I'm talking about climate change.
No one can refute what some of our Pacific neighbours were forced to grasp sooner than we did – that the climate crisis is no longer standing on our porches, it is knocking on our door. It's coming under the doors! To think that climate change used to be fluffy and woke. Or distant?
It's real. It's here. It's now. It's happening. It's wet. It's wild. It's frightening.
It's making people lose their possessions, their homes, and their dreams. You can't avoid seeing the impact all around us. The damage from these latest storms is immense and the reconstruction period, for some, will be long and hard.
For too long, in politics, the temptation has been to do everything in three-year cycles. From the left or from the right. And so understandably people, tune out.

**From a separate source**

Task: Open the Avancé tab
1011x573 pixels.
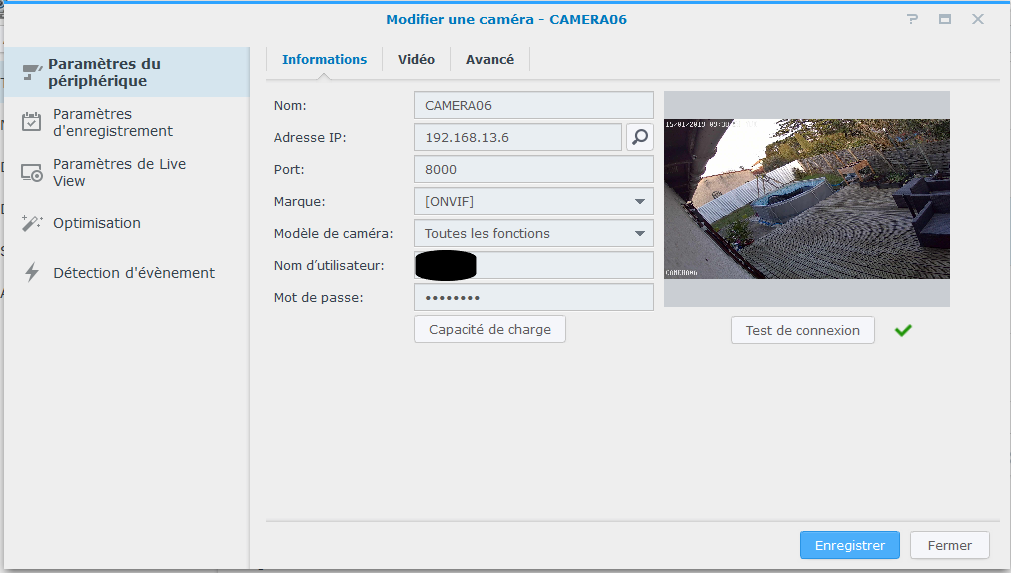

But it's my job to remind you that policy and legislation and making plans isn't boring or have nothing to do with us. It works. Changes to RMA (including planning for climate adaptation), NPS-UD – and yes the Three Waters, may seem like a jumble of letters, and numbers, and a challenge on the status quo, but they are not. They are ideas that will drag us into the future, and while some people might find these challenging – how else should we prepare for what lies ahead?

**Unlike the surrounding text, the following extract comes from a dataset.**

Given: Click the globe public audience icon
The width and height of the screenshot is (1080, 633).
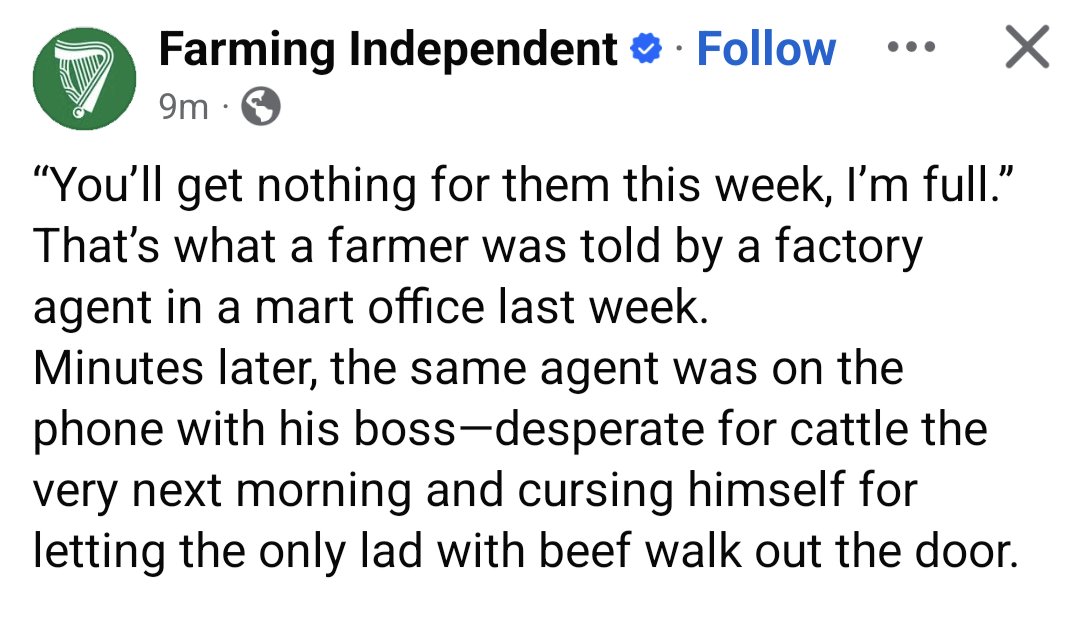Looking at the screenshot, I should click(262, 106).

Climate change and the wild and weird weather it brings has no politics. It doesn't care whose door it huffs and puffs down. So we must find a collective voice and we must look at Government reforms – not as a loss of control – but as a means of getting our groove back. We need to work together from local communities and iwi, along with local government and central government to get this right.
In the not too far distant future tens of thousands of New Zealanders and Pacific people living on the coastline will be affected by rising sea levels while infrastructure and freshwater sources could be inundated with water from the ocean and up above.
It's not only coastlines, we also know here in Canterbury inland inundation will affect communities. Can we trust our crumbling infrastructure and pipes to cope without sustained and well-planned investment? Do we want politics as usual with the opposition parties slinging mud from the sidelines at measures to prepare for the future?
Can we lift the conversation beyond pitting the infrastructure investment needed against the three-yearly promise to cut taxes?
I'm yet to hear an alternative plan to improve our drinking water, and upgrade our waste or stormwater pipes – how are we going to do this for the many?
• Megan Woods is the Minister of Housing, Minister of Energy and Resources, Minister of Building and Construction, and Associate Minister of Finance. She is a Christchurch local and has been the Member of Parliament for Wigram since 2011.